L’histoire que je vous présente, mon cher Lecteur est recommandable par son auteur, et par son sujet. Le célèbre M. Baillet, dont le nom seul fait l’éloge, s’est acquis une réputation si universelle et si juste dans la république des lettres, qu’il suffit qu’un ouvrage porte son nom, pour mériter notre estime, et émouvoir notre curiosité. Il composa celui-ci dans les heures de ses délassements, mais avec cette exactitude, cette précision et cette éloquence, qui brillent dans ses autres écrits, et qui se font sentir de tous ceux qui ont quelque goût pour les ouvrages d’esprit.
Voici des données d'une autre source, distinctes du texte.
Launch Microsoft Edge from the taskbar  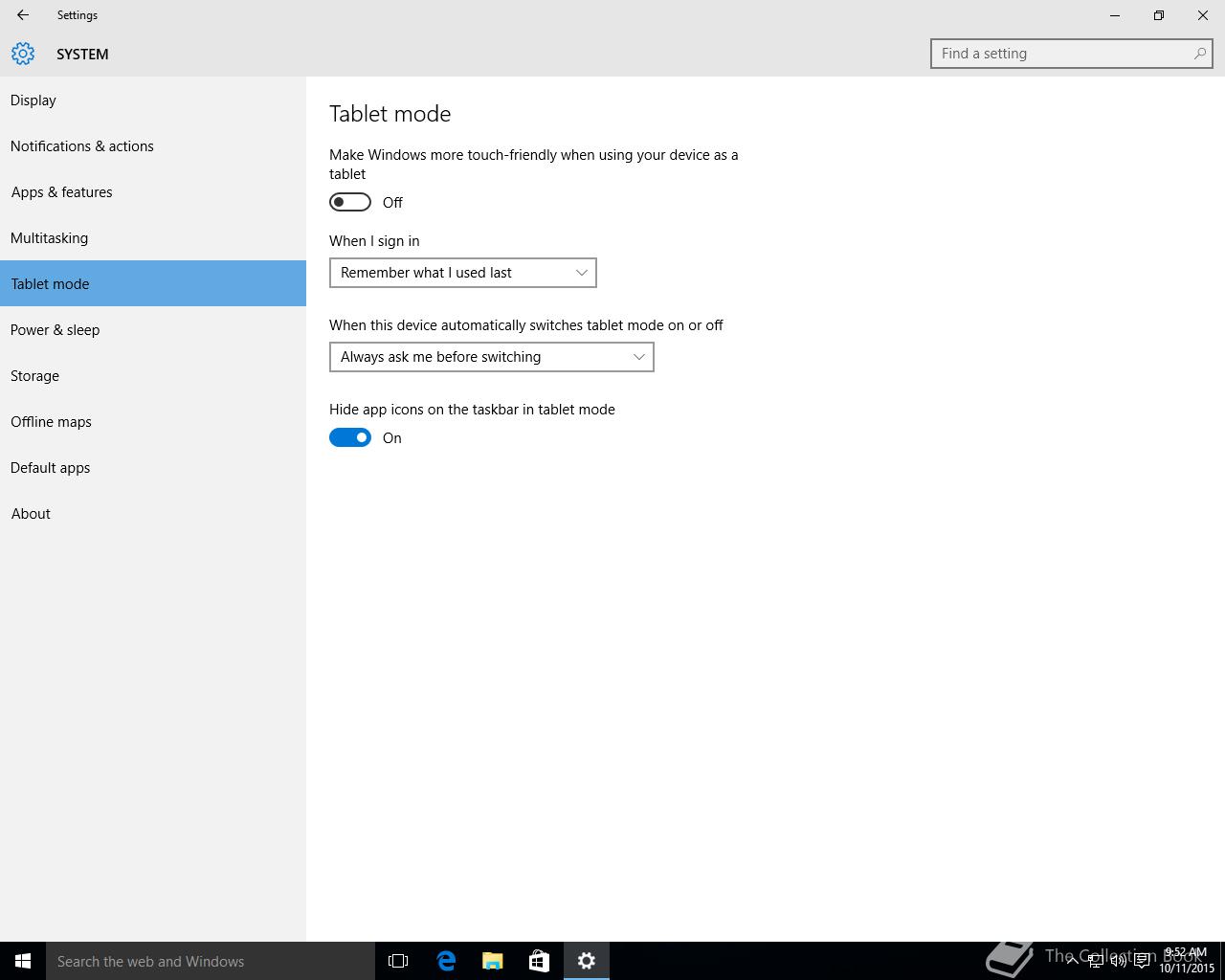point(446,961)
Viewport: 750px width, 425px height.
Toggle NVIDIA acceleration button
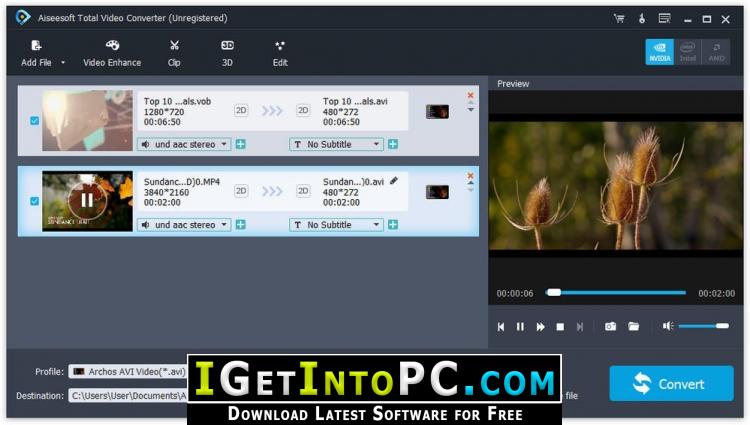click(x=660, y=52)
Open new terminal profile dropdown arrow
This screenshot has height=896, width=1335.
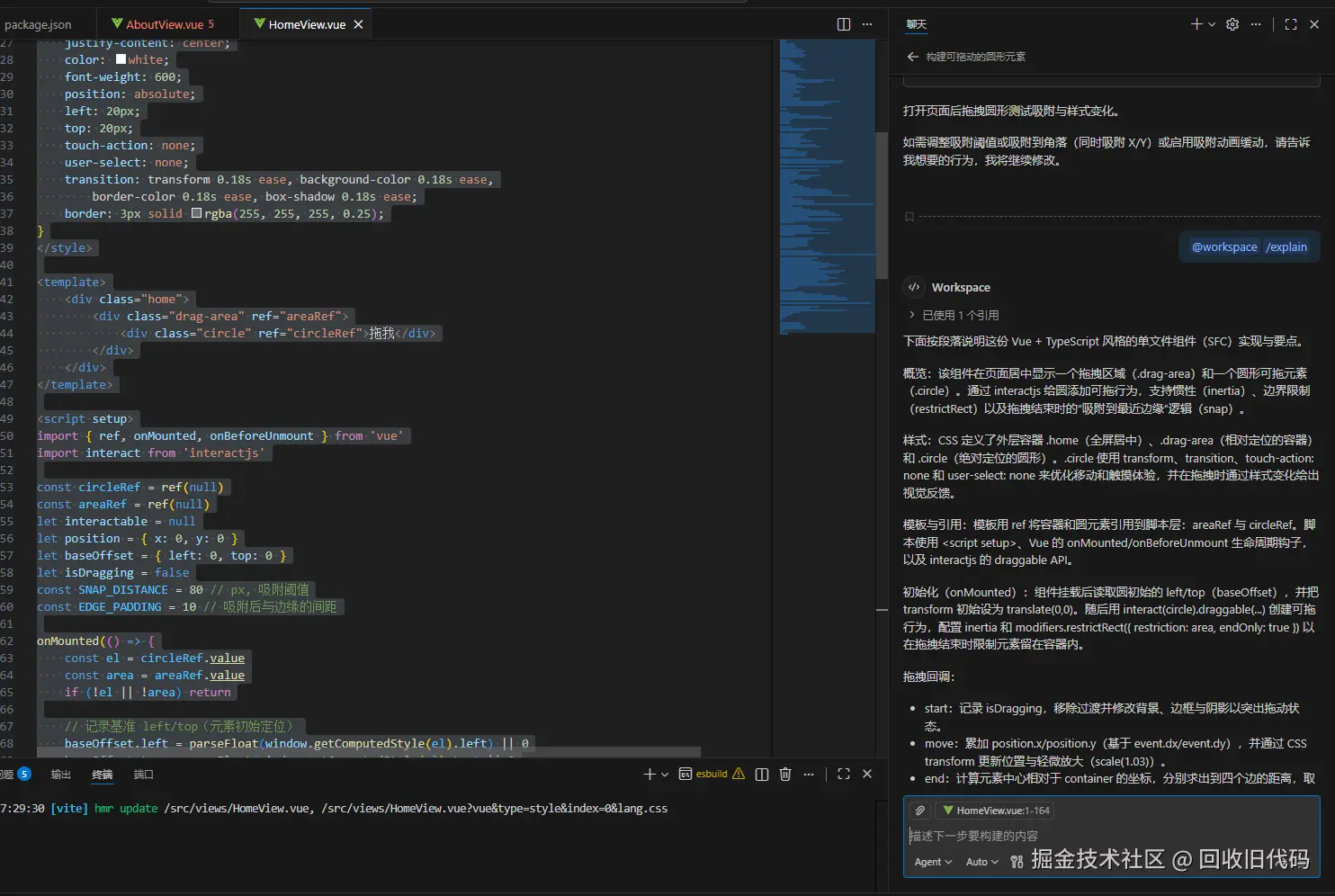coord(665,774)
En travaillant à la vie d’Edmond Richer, M. Baillet eut en vue le bien de l’Église, les intérêts de la patrie, le salut des rois, et la conservation du dépôt de la doctrine ancienne de la Sorbonne. Telles avaient toujours été celles de Richer, que ni le déchaînement de la nouveauté, ni la conjuration de ses confrères, ni les censures des évêques partiels, ni les menaces des ultramontains, n’ont pu lui faire abandonner. Ce grand homme, vengeur de la doctrine de l’Église gallicane, en soutint l’orthodoxie aux dépens de son repos, et au risque de sa vie. Il fut s’il est permis de le dire, le martyr de sa patrie, dont il était le défenseur. Les persécutions obscurcirent alors la vérité, qu’il soutenait avec zèle : les temps qui ont suivi, ont fait hommage à la pureté de ses sentiments ; et si la Sorbonne la plus cruelle ennemie, entraînée par des considérations politiques, eut la faiblesse de donner les mains à la conspiration ; elle a depuis réparé l’injure, en consacrant par ses décrets, les dogmes qu’elle tenta d’opprimer.

Ces variations de la plus illustre faculté du monde se remarqueront dans le cours de cette histoire. On y verra les raffinements de la plus noire malignité, les détours artificieux de la politique profane, les stratagèmes de l’erreur joints à l’autorité et à la multitude, concourir à la destruction de la doctrine de Richer, et à la ruine de son auteur. M. Baillet a développé tous ces mystères avec cette liberté que l’amour de la vérité inspire, et que la vérité exige d’un historien. Il n’a ni épargné ni dissimulé aucune des circonstances qui pouvaient mettre le Lecteur en possession de la connaissance exacte des faits et des personnes. Tout est essentiel à une narration intéressante ; et l’on n’est en droit de se plaindre du narrateur, que quand il trahit la vérité.

Le public est redevable de cet ouvrage posthume à un ami de cet illustre défunt. Il doit lui savoir gré du présent qu’on lui fait. Il ne pouvait lui être offert dans un temps plus convenable ; et je doute qu’on ait pu lui en faire un plus précieux.